基于改进狮群算法的混合图像盲分离

HYBRID IMAGE BLIND SEPARATION BASED ON IMPROVED LION SWARM OPTIMIZATION

  • 摘要: 针对盲源分离传统独立分量分析方法存在分离性能不高的问题,该文提出一种基于改进狮群算法的盲源分离方法,并应用于图像盲分离中。该算法在原始狮群算法的基础上,结合蝴蝶算法较强的局部搜索能力和免疫浓度选择优秀的进化机制,并通过基于矢量距的惯性权重调整算法的搜索平衡。算法分别以信号的负熵和幅度作为目标函数,通过求解目标函数,实现对混合信号的盲分离。仿真结果表明,所提算法可以有效地分离合噪混合图像,具有比对比算法更优异的分离性能,而且在基于增度的目标函数下分离性能更好。

     

    Abstract: In view of the low separation performance of traditional independent component analysis methods for blind source separation, a blind source separation method based on improved lion swarm optimization is proposed and applied to image blind separation. On the basis of the original lion swarm optimization, the optimization combined with the strong local search ability of butterfly optimization algorithm and the excellent evolutionary mechanism of immune concentration selection, and adjusted the search balance of the algorithm through the inertia weight based on vector distance.

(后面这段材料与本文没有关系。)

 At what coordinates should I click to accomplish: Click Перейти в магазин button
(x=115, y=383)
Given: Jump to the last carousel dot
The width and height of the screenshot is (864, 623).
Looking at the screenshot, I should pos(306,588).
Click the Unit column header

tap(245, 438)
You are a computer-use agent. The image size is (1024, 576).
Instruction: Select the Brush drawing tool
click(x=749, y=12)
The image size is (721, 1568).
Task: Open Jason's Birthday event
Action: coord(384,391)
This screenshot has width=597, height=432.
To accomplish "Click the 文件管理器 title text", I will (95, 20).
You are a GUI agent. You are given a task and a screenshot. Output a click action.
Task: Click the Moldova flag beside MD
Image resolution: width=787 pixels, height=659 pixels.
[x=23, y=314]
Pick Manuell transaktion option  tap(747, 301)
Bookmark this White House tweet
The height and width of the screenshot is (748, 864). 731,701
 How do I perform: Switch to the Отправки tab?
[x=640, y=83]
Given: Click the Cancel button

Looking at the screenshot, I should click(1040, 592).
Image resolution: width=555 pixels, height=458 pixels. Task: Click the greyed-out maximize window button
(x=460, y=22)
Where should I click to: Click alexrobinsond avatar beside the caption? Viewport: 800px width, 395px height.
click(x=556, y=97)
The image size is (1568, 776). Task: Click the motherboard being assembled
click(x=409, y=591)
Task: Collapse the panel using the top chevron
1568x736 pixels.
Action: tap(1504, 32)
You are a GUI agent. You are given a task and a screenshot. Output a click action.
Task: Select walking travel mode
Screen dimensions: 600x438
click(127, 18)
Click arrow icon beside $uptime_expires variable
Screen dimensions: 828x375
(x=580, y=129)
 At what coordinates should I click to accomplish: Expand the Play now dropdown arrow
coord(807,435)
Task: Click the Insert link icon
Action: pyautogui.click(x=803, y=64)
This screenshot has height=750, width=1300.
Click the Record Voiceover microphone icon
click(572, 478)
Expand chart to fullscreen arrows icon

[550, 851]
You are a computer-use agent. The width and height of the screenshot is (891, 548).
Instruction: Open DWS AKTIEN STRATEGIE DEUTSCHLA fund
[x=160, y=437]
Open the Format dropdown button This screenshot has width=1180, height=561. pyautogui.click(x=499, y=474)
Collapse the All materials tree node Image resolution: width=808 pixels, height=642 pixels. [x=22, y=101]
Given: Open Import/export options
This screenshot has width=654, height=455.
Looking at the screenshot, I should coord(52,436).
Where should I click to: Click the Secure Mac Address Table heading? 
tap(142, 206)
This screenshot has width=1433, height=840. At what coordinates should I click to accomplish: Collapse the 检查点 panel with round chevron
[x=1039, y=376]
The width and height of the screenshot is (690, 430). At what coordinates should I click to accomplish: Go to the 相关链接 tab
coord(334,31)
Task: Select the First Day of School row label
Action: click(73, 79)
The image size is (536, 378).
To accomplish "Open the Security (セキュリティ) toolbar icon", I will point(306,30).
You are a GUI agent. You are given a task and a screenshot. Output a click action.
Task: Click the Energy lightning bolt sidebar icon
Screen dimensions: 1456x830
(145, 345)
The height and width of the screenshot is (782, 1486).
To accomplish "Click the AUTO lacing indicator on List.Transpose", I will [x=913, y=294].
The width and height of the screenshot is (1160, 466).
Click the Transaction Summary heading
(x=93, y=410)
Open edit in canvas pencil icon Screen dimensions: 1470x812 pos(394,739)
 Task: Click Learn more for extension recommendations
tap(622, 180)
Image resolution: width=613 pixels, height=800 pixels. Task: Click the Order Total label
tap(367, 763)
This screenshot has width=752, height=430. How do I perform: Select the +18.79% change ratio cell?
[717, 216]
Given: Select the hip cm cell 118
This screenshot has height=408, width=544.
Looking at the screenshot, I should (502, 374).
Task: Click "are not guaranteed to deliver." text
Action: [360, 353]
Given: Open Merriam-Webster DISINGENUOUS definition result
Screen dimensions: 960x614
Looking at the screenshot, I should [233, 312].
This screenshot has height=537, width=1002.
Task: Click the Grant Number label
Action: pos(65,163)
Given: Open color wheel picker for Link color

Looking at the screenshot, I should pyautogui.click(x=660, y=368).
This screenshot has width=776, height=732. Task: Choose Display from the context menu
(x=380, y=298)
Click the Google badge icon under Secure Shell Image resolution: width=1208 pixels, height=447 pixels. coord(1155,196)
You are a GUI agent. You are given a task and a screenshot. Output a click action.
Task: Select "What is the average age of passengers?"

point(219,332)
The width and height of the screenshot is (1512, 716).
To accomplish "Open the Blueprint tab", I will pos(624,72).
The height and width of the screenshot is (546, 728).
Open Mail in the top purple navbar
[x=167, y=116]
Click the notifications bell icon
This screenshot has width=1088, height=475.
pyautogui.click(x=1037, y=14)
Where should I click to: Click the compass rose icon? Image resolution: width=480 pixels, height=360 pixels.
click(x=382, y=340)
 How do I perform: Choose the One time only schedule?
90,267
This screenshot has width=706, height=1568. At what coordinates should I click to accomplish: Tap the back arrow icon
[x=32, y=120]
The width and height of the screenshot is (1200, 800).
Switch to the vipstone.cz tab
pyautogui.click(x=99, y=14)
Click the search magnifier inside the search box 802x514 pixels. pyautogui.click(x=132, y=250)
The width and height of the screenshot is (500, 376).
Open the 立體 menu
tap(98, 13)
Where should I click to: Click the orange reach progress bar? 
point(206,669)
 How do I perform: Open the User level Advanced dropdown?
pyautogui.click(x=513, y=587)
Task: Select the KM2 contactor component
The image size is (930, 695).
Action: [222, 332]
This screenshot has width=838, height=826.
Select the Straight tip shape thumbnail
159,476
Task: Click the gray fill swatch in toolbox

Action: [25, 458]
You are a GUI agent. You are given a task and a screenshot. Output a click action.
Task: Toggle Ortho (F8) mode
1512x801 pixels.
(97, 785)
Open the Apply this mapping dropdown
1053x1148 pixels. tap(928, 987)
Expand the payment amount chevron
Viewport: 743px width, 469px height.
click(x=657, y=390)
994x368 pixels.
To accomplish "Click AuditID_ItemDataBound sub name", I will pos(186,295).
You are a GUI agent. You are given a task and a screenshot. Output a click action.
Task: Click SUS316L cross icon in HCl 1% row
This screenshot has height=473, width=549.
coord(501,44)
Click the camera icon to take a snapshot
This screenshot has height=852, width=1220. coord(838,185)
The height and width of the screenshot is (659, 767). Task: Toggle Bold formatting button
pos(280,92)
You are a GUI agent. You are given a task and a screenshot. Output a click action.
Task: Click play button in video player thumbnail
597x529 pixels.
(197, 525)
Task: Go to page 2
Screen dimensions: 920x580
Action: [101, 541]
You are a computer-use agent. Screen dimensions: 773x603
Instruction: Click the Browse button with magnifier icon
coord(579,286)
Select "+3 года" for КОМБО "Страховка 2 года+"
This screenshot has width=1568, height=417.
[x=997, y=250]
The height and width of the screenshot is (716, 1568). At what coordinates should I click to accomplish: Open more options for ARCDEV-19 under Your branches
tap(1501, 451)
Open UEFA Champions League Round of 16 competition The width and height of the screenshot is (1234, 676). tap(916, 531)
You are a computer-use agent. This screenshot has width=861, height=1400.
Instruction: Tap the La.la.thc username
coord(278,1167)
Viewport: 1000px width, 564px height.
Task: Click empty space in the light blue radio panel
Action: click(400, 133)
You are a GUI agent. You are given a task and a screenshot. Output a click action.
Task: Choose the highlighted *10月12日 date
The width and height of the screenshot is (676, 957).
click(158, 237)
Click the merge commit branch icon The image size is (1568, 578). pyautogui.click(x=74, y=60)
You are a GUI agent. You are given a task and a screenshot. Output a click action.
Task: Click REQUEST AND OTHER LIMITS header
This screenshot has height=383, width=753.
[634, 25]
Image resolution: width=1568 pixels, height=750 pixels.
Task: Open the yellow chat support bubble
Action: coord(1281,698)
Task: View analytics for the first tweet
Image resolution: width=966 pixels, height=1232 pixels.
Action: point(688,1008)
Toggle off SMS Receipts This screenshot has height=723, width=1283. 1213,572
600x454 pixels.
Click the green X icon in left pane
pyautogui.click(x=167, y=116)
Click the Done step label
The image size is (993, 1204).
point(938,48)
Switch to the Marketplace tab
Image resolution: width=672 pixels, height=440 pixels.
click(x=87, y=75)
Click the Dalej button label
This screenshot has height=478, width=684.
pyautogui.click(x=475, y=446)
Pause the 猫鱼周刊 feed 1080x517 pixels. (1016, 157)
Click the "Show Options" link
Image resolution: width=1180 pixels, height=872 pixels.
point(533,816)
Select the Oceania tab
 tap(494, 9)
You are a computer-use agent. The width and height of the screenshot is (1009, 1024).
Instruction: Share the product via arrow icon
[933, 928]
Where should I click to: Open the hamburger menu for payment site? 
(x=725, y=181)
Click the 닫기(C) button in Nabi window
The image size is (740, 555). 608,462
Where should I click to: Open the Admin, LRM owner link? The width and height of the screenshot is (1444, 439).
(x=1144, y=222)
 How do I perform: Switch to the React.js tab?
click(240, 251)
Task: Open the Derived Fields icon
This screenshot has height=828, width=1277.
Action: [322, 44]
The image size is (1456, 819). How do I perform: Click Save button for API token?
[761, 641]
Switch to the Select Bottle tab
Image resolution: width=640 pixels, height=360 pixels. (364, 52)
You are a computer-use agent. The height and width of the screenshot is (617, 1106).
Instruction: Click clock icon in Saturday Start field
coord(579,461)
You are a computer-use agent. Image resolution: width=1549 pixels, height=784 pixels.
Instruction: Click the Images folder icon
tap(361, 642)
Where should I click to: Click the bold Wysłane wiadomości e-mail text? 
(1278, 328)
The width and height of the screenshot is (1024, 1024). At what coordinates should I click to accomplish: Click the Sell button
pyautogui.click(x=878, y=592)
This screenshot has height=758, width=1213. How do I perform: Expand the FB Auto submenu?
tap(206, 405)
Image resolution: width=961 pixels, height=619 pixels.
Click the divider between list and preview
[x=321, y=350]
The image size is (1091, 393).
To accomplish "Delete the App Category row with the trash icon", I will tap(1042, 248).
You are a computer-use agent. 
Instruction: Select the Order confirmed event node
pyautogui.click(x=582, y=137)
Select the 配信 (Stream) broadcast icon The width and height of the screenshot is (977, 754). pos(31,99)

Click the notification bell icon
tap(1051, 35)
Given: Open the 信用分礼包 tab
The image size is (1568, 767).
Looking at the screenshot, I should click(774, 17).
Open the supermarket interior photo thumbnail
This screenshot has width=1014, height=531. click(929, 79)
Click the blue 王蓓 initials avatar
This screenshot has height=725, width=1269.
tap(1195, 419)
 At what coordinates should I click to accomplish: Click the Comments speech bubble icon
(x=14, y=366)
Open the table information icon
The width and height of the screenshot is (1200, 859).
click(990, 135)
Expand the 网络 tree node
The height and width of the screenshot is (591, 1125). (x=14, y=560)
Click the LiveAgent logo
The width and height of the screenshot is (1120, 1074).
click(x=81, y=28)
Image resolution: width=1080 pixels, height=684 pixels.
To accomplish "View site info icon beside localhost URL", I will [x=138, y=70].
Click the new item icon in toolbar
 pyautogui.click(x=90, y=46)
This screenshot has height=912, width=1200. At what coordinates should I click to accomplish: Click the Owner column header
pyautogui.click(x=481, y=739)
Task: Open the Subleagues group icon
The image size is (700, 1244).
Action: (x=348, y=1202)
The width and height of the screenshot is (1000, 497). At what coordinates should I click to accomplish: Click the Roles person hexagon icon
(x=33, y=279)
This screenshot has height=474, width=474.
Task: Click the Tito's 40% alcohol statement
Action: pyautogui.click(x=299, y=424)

The algorithm took the negative entropy and kurtosis of the signal as the objective function, and realized the blind separation of mixed signals by solving the objective function. Simulation results show that the proposed algorithm can effectively separate noisy mixed images, has better separation performance than the contrast algorithm, and has better separation performance under the kurtosis based objective function.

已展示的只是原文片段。